It’s been a banner month for Intuitive Eating in the press! First, we heard that Cosmopolitan magazine would be featuring an article by Caroline Rothstein about Intuitive Eating in the July issue – WIN! Then NYPost.com featured the article “Intuitive Eating is for People Who Have Given Up” by Brandon Drenon, personal trainer and holder of a nutrition certification from a Cracker Jack Box Precision Nutrition, which on first read seems asinine in its conclusions…and continues to seem so on the second and third read. But I’m of the mind lately that for intuitive eating (and all other means of internally regulated, non-diet eating), there is no such thing as bad publicity. Let’s get these ideas into the minds of the people who need them.
That said, this article is in serious need of rebuttal, to be sure.
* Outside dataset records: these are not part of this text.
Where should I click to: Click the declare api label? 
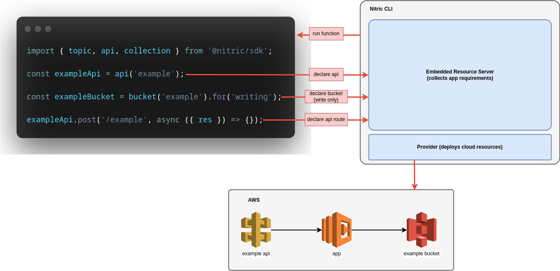tap(326, 74)
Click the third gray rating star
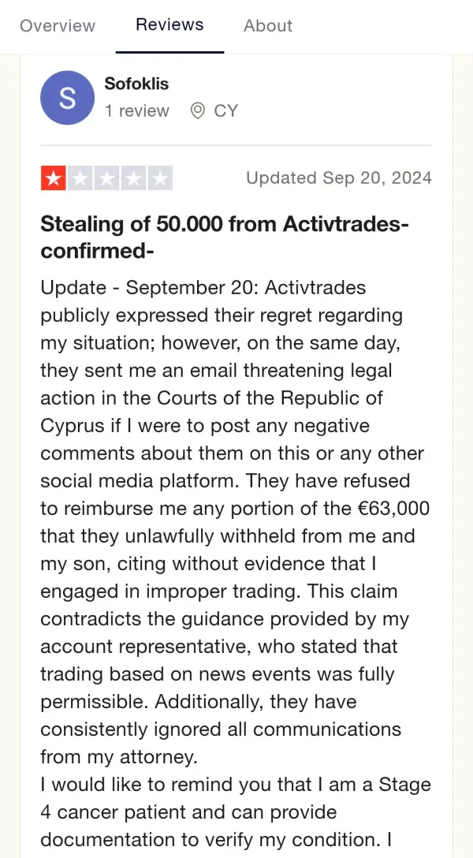This screenshot has width=473, height=858. point(106,178)
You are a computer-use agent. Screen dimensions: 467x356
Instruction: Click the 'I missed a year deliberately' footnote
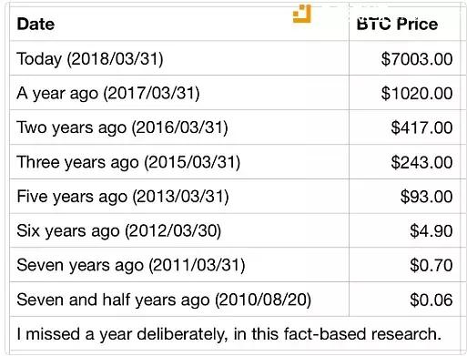tap(229, 334)
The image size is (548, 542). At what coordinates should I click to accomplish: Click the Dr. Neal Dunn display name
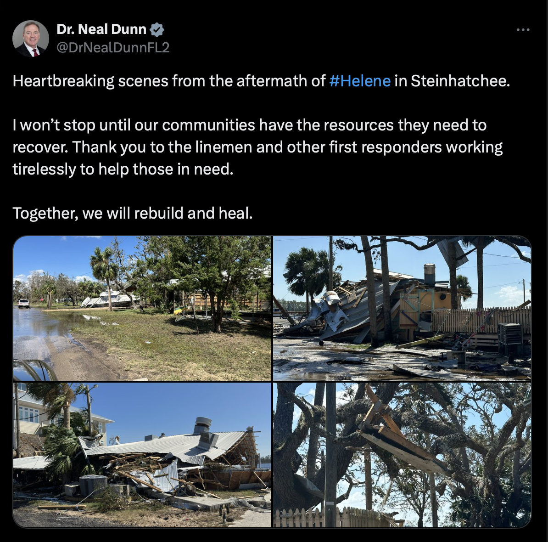pyautogui.click(x=101, y=29)
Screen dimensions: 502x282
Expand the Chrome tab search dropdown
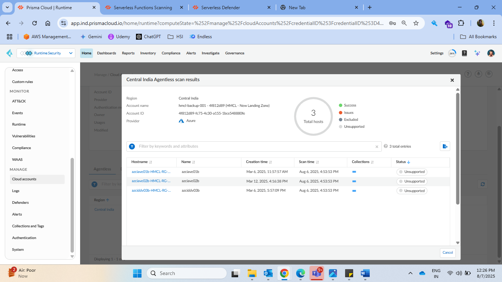coord(8,7)
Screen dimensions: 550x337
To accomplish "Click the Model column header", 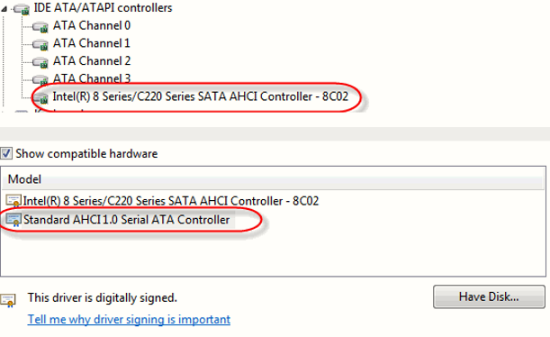I will pos(273,179).
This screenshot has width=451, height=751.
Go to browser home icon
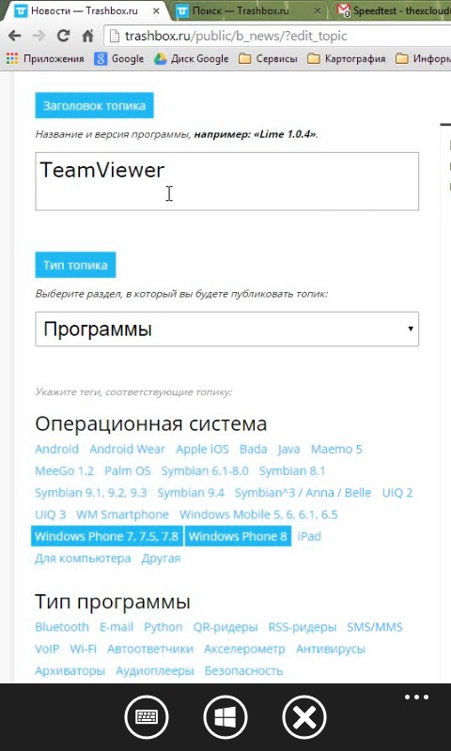pos(87,36)
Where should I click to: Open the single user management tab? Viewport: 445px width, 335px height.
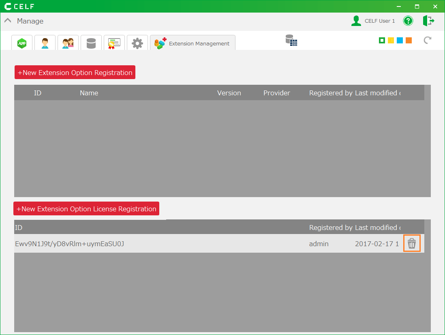coord(45,43)
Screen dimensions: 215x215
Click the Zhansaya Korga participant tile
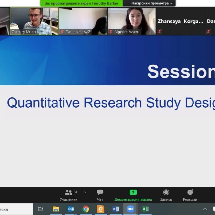tap(180, 21)
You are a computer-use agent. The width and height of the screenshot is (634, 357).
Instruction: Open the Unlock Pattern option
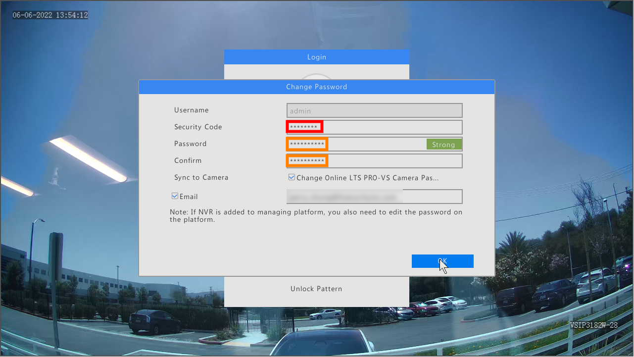316,289
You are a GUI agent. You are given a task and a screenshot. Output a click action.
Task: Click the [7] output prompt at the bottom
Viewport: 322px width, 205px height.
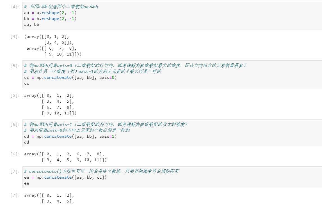(x=15, y=195)
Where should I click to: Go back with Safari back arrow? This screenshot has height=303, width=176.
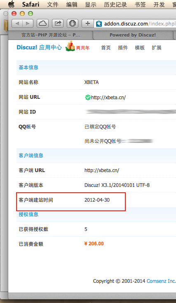click(x=17, y=23)
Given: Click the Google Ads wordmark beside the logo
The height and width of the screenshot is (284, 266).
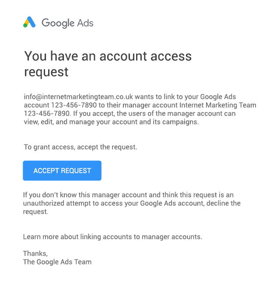Looking at the screenshot, I should pyautogui.click(x=67, y=23).
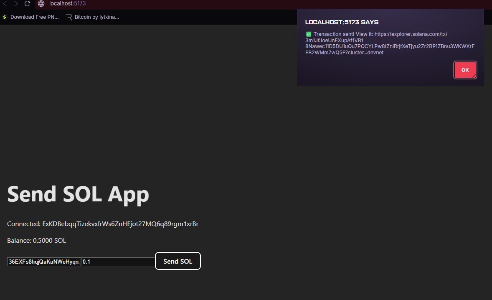Click the back navigation arrow

coord(5,4)
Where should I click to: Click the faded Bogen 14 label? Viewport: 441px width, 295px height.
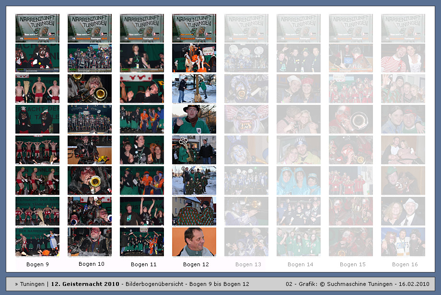point(300,264)
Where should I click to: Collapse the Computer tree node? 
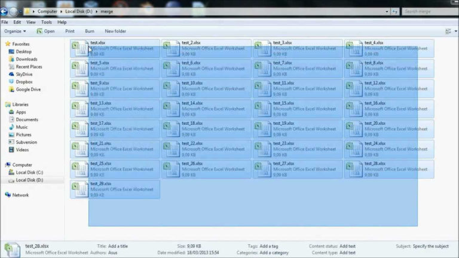click(x=3, y=165)
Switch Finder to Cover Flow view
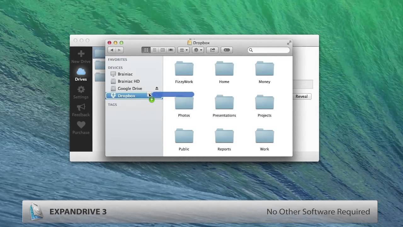The height and width of the screenshot is (227, 403). [171, 50]
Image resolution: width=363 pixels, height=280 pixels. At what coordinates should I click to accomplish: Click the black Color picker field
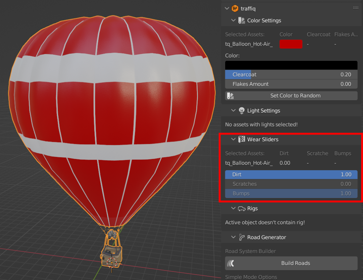(x=291, y=65)
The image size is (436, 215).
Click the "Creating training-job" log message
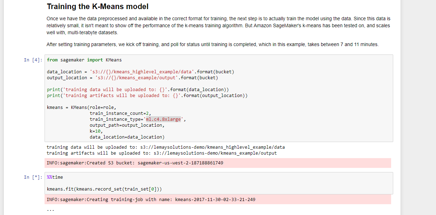click(151, 200)

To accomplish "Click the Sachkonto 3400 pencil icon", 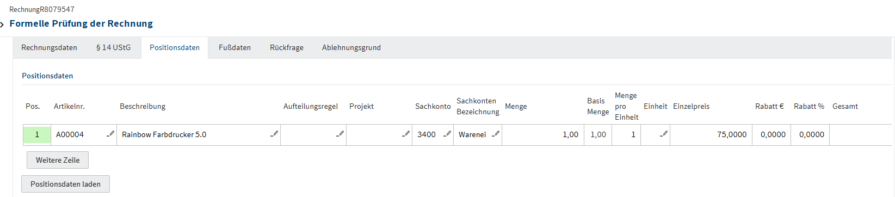I will (447, 133).
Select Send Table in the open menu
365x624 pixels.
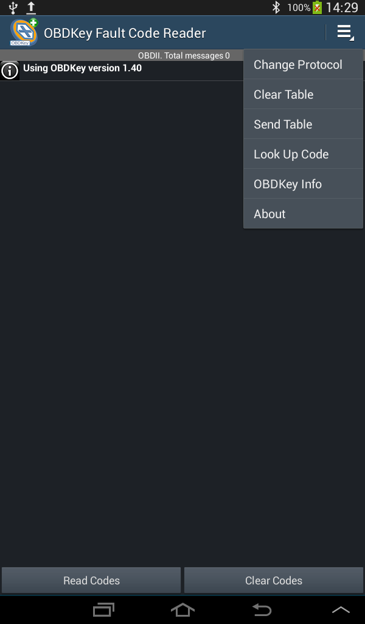pyautogui.click(x=283, y=124)
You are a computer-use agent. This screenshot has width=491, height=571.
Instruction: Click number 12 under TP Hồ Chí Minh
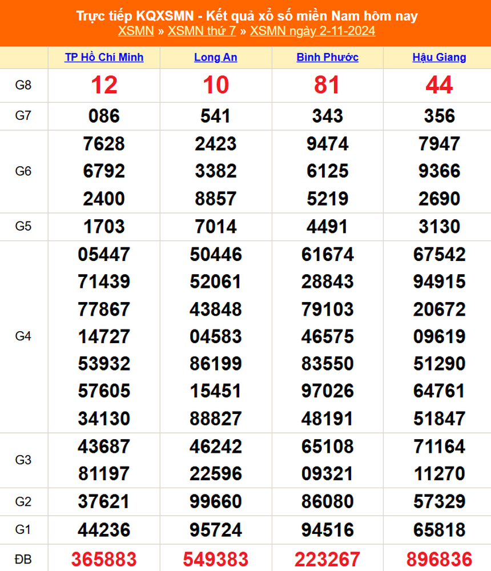104,86
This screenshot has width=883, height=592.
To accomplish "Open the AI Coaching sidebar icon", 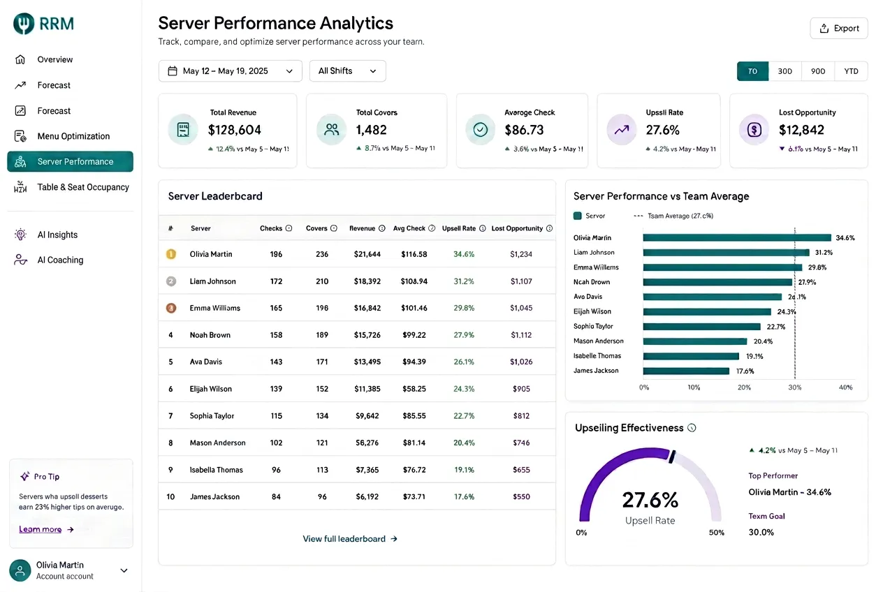I will [x=20, y=260].
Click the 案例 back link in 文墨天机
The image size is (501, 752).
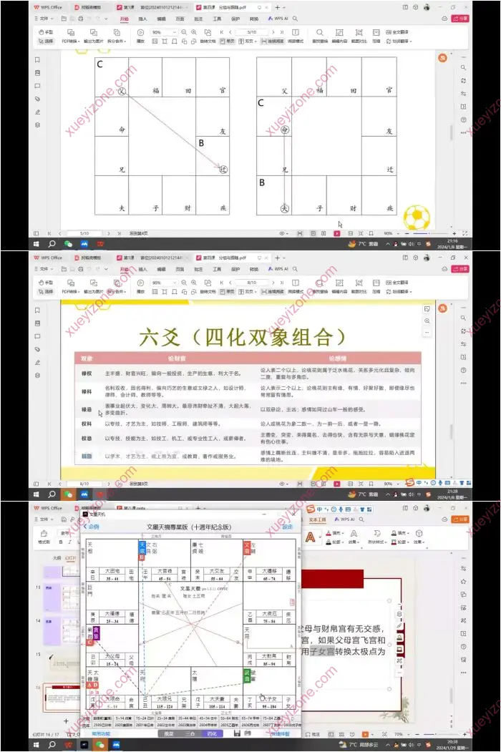tap(92, 527)
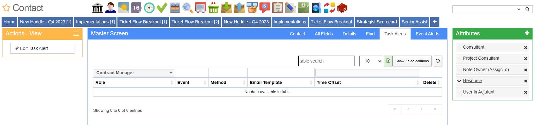Expand the Resource attribute chevron

459,81
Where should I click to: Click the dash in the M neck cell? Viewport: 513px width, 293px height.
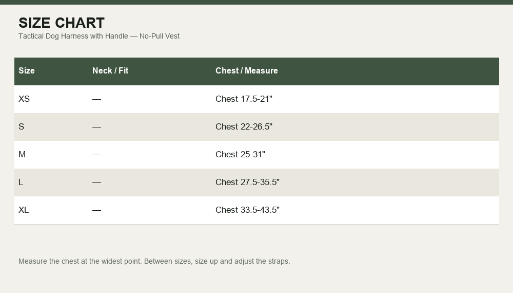coord(96,154)
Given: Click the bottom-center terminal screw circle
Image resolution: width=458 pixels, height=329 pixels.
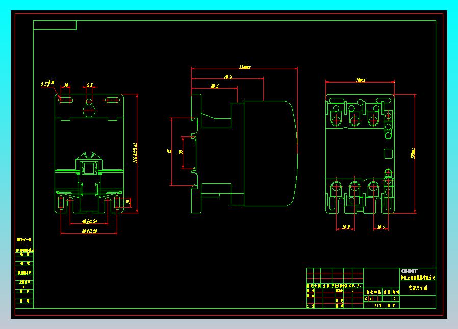Looking at the screenshot, I should (354, 186).
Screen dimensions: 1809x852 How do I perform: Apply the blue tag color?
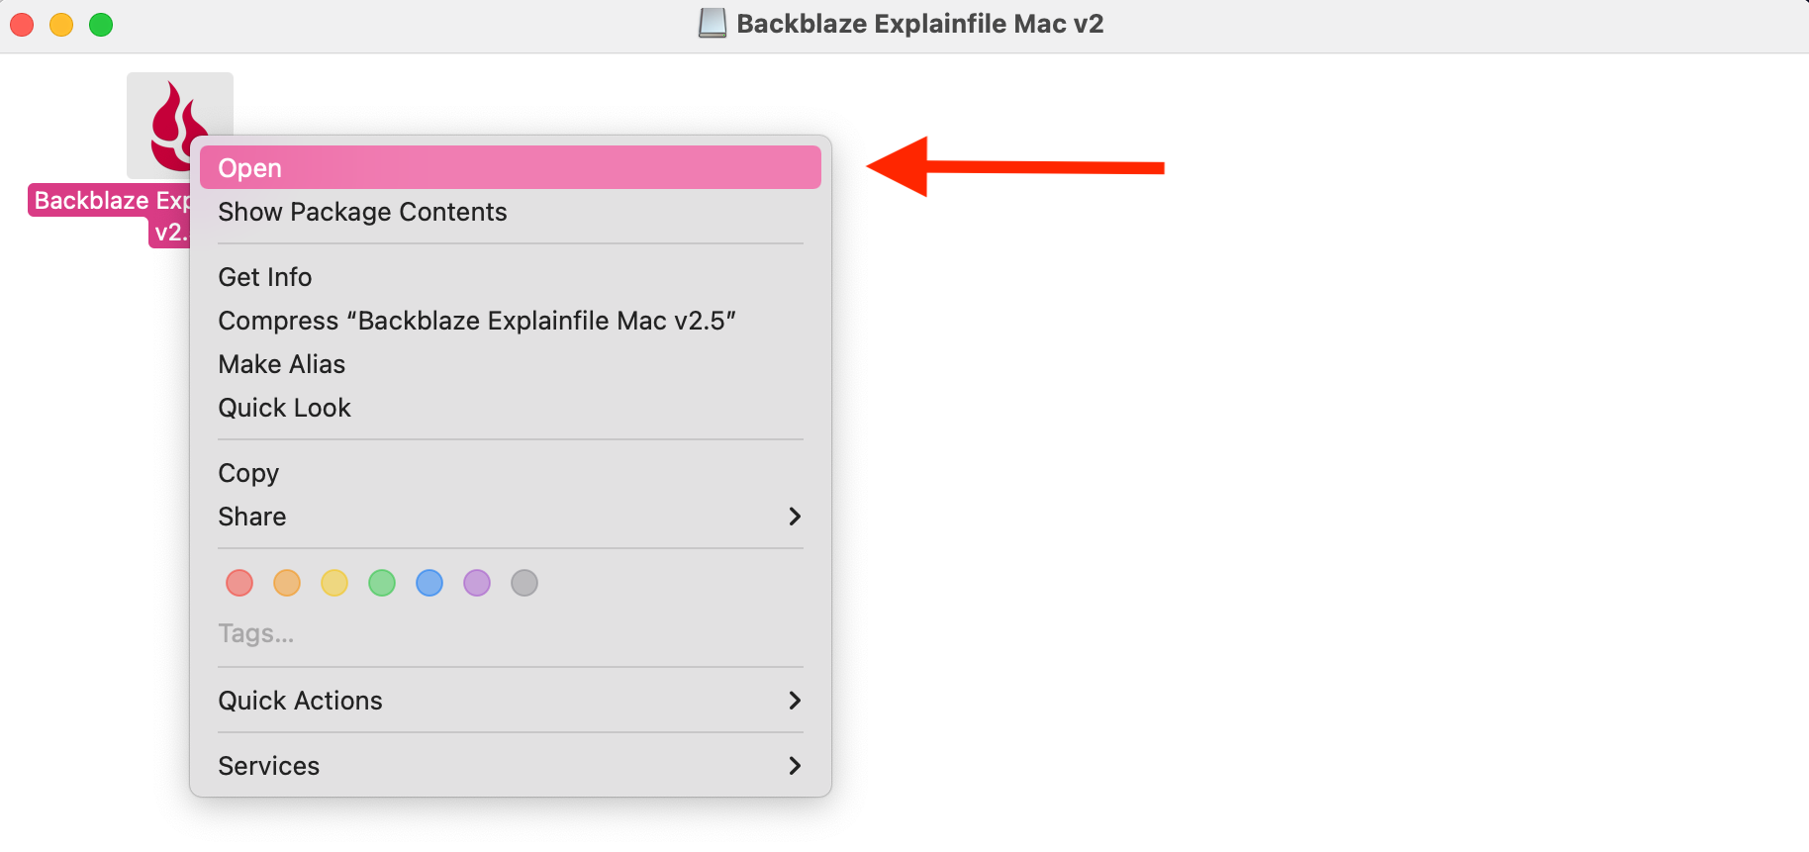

Some of it gets it right – well, at least the parts he quotes or summarizes directly from the book. The incredulous tenor of the article is established right away, however:
“For anyone who has ever struggled with a conventional diet rigid with rules and restrictions on what you can eat and when you can eat it, the Intuitive Eating diet might sound very attractive. The guidelines of this eating philosophy are about as strict as the cool mom who smokes weed with her high school-age children — #bestmomever.”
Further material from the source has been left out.